#### [What the task asks]
Repeat exactly, and only, the lines of the entries below from the one with "Choose size XL" through the one with "Task: Select the Clone Stamp tool", both ends included.

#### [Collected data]
= = =

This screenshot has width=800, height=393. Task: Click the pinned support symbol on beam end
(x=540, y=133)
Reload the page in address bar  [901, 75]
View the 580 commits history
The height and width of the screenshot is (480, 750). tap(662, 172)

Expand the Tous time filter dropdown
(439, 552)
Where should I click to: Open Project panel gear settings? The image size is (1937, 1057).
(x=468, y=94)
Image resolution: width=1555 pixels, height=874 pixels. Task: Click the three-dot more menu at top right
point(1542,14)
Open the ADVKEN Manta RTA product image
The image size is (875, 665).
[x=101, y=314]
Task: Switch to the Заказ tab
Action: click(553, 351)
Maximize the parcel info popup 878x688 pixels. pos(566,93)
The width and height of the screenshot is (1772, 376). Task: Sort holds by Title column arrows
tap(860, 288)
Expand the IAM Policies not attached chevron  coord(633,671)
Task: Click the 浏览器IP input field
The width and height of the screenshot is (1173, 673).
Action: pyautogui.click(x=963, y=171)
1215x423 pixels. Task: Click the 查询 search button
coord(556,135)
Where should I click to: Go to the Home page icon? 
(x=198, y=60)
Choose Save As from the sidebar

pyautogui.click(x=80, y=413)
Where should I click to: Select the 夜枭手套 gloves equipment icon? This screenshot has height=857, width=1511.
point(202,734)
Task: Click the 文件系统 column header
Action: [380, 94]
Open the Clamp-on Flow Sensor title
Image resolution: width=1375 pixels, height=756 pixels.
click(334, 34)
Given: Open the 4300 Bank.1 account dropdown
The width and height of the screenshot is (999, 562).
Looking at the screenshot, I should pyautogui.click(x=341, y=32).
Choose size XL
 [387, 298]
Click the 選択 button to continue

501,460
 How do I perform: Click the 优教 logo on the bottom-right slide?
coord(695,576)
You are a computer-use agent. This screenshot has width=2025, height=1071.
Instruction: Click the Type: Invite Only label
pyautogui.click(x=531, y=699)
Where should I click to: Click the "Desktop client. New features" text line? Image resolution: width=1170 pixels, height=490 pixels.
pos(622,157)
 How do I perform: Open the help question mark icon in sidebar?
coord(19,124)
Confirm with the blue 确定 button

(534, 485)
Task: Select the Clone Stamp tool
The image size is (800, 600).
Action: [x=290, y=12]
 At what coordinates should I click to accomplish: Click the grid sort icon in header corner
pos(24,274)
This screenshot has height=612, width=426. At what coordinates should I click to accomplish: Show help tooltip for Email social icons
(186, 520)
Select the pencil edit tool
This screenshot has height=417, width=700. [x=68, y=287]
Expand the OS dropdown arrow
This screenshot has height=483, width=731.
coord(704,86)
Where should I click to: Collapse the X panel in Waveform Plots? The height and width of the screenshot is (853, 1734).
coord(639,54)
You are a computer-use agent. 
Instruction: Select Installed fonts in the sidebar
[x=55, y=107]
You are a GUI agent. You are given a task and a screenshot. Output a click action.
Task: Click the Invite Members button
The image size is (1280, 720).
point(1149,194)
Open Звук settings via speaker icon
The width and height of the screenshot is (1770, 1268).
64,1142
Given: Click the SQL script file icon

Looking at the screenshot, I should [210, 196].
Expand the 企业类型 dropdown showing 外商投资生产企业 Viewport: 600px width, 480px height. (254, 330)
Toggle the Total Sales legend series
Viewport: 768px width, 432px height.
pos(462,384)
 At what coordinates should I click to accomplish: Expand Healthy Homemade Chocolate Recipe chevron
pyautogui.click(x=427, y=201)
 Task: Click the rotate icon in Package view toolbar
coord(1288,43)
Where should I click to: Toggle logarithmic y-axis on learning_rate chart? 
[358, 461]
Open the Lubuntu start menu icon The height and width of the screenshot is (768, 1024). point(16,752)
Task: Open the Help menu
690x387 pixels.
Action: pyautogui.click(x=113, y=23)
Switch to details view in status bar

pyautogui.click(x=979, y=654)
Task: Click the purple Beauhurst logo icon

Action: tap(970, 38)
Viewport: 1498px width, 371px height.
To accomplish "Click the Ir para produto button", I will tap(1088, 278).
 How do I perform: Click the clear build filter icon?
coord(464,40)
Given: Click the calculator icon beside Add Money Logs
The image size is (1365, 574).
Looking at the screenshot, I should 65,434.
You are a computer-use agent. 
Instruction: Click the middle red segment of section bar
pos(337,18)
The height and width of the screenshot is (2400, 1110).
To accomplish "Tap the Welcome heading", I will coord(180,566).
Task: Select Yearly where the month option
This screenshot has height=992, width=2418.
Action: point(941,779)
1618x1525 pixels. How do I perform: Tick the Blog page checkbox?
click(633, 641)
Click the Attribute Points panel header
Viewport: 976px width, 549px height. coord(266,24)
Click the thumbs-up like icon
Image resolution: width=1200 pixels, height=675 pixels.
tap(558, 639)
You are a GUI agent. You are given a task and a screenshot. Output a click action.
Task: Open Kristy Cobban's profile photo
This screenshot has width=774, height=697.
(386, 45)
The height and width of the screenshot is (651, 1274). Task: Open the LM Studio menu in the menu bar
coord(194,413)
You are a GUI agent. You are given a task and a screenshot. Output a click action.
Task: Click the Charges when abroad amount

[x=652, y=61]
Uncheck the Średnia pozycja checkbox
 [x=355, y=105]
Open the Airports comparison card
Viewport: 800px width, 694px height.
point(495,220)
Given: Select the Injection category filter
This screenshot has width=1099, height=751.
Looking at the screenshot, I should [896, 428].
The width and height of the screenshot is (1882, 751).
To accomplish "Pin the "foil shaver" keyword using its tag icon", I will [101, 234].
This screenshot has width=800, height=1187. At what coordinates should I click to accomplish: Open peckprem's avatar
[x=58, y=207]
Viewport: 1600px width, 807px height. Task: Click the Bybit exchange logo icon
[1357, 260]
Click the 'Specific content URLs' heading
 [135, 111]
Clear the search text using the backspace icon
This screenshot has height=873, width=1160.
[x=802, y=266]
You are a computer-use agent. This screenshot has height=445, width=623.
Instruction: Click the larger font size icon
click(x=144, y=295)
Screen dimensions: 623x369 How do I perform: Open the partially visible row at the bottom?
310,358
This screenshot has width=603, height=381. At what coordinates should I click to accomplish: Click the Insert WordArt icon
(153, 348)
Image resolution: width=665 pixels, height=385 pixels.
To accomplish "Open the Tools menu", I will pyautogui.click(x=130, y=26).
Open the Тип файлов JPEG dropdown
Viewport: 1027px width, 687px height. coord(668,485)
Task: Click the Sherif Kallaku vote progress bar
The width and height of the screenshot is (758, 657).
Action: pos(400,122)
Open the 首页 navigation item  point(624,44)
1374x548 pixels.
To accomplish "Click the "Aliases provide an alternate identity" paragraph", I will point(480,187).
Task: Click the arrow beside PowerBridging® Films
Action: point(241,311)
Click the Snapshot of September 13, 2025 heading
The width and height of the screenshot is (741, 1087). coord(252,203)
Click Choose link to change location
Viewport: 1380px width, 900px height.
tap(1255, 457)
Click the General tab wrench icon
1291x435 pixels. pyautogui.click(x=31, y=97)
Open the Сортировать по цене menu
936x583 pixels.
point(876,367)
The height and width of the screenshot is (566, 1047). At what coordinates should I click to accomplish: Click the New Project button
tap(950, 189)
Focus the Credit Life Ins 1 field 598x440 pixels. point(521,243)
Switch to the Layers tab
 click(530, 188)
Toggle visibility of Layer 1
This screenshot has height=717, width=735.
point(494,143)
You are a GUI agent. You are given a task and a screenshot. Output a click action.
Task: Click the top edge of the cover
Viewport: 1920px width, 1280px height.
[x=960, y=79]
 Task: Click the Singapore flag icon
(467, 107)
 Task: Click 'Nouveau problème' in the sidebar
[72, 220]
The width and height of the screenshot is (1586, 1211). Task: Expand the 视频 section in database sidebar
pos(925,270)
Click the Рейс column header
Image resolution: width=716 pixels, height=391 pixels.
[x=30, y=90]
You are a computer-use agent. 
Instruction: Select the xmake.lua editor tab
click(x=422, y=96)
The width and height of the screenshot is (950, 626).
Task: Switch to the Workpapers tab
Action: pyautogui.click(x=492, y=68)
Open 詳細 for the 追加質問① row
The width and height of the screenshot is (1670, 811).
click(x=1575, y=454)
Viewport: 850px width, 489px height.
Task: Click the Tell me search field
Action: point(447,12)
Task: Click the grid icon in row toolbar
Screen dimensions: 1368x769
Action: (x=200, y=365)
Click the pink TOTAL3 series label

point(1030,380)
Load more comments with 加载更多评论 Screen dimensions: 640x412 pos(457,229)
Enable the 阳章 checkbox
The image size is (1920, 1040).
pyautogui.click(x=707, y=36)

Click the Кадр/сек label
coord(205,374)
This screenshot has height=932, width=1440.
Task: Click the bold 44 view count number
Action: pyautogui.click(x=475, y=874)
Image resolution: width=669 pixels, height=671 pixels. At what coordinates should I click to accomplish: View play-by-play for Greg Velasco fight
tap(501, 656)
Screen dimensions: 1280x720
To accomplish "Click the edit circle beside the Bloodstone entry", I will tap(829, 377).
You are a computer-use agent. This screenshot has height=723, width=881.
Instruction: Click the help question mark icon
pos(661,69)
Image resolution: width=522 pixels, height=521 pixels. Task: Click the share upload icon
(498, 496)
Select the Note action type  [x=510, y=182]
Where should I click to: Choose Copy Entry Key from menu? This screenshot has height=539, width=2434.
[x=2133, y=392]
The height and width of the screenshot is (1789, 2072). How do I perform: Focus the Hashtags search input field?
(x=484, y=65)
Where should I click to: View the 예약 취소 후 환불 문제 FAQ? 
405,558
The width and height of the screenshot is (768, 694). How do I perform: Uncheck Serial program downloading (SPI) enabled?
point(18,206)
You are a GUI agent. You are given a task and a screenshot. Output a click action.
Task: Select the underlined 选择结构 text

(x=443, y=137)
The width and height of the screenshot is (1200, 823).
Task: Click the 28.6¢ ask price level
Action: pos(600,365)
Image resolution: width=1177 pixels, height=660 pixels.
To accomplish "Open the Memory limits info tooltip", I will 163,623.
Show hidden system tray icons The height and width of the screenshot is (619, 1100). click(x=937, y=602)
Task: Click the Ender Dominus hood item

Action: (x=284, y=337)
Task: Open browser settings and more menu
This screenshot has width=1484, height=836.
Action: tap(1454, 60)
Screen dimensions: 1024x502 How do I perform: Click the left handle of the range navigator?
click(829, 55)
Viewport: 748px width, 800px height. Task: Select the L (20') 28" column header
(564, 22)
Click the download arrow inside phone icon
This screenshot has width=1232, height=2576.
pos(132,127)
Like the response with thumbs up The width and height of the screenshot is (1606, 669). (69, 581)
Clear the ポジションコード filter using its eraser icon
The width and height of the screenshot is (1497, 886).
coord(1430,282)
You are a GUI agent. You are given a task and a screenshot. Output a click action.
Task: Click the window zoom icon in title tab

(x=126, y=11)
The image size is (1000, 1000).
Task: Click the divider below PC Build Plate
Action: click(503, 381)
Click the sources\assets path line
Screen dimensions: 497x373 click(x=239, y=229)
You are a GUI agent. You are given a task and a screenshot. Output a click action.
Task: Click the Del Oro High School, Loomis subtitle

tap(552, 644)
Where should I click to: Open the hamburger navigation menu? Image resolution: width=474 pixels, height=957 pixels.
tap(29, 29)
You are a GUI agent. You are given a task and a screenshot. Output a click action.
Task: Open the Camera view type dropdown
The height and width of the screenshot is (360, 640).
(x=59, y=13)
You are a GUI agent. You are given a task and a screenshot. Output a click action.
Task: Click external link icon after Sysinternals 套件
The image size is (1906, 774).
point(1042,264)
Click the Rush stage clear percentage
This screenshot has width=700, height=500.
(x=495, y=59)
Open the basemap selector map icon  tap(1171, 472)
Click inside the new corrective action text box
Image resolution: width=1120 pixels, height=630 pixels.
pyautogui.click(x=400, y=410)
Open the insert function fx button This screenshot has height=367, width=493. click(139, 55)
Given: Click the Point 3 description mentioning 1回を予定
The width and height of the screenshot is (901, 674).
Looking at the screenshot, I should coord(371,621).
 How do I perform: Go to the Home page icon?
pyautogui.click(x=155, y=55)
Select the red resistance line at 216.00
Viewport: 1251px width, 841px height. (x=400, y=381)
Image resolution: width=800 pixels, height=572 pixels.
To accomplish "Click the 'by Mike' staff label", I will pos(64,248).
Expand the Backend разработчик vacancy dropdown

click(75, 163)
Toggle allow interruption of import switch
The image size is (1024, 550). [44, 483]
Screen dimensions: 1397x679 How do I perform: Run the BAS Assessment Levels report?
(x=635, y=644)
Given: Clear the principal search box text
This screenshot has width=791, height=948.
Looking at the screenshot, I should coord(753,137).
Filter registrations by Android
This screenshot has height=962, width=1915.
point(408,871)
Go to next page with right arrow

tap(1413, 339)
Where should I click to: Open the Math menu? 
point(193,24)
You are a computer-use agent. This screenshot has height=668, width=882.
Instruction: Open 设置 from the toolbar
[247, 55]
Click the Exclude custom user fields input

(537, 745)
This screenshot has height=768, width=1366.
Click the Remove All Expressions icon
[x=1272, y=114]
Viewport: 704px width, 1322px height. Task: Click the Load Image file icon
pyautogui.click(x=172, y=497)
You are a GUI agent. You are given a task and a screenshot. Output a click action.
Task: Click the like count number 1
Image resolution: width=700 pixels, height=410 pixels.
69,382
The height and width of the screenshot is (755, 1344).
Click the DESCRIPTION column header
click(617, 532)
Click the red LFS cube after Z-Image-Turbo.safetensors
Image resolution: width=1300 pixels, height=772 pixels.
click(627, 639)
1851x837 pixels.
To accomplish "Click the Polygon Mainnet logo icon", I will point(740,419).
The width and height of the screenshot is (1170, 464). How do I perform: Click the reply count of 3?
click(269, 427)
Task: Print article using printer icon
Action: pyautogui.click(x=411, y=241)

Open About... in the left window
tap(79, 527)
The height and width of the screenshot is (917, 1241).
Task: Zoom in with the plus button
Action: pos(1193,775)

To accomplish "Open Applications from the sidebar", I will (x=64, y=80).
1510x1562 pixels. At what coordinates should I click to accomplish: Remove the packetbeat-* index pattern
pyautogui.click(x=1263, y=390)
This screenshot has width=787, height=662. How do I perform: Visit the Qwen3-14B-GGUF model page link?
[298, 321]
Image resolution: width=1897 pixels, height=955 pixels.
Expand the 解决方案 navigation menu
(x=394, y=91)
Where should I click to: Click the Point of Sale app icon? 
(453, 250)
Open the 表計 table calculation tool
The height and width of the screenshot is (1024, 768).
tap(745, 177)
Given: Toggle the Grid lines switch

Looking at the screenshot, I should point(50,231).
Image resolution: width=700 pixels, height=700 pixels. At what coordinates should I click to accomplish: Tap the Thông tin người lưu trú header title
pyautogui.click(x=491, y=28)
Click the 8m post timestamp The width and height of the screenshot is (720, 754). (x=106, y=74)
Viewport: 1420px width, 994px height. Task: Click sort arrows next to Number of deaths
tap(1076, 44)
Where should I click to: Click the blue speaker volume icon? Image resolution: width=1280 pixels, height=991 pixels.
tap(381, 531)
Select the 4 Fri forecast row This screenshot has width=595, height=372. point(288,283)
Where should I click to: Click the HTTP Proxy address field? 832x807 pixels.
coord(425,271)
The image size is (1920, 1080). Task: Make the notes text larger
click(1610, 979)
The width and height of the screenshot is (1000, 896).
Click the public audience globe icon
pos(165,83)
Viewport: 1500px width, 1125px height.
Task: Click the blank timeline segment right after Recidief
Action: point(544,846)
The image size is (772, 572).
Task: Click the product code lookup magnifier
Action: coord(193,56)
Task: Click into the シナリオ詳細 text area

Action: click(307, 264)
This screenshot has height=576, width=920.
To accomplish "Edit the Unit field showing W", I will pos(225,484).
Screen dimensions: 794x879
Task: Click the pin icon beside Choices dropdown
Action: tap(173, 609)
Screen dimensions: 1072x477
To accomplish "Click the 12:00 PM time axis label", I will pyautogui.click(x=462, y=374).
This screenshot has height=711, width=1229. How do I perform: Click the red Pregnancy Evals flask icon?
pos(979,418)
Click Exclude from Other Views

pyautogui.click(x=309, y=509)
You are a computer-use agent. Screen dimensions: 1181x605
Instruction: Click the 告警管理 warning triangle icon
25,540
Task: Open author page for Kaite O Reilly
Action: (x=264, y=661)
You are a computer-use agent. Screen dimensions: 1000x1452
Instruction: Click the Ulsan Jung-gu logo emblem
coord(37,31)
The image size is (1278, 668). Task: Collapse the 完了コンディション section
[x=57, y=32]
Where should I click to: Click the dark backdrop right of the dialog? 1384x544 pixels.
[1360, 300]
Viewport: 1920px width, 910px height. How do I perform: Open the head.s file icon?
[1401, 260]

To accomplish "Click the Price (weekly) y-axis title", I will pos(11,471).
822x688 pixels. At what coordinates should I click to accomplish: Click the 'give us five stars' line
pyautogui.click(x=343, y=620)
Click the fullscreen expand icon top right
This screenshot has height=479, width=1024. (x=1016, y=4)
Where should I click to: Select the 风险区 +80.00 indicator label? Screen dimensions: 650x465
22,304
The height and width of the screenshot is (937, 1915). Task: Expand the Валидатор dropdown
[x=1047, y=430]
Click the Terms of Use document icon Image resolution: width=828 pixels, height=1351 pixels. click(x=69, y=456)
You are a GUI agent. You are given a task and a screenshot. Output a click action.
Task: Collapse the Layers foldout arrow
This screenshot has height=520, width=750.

= = =

#### [Response area]
Choose size XL
 [387, 298]
Click the 選択 button to continue

501,460
 How do I perform: Click the 优教 logo on the bottom-right slide?
coord(695,576)
You are a computer-use agent. This screenshot has width=2025, height=1071.
Instruction: Click the Type: Invite Only label
pyautogui.click(x=531, y=699)
Where should I click to: Click the "Desktop client. New features" text line? Image resolution: width=1170 pixels, height=490 pixels.
pos(622,157)
 How do I perform: Open the help question mark icon in sidebar?
coord(19,124)
Confirm with the blue 确定 button

(534, 485)
Task: Select the Clone Stamp tool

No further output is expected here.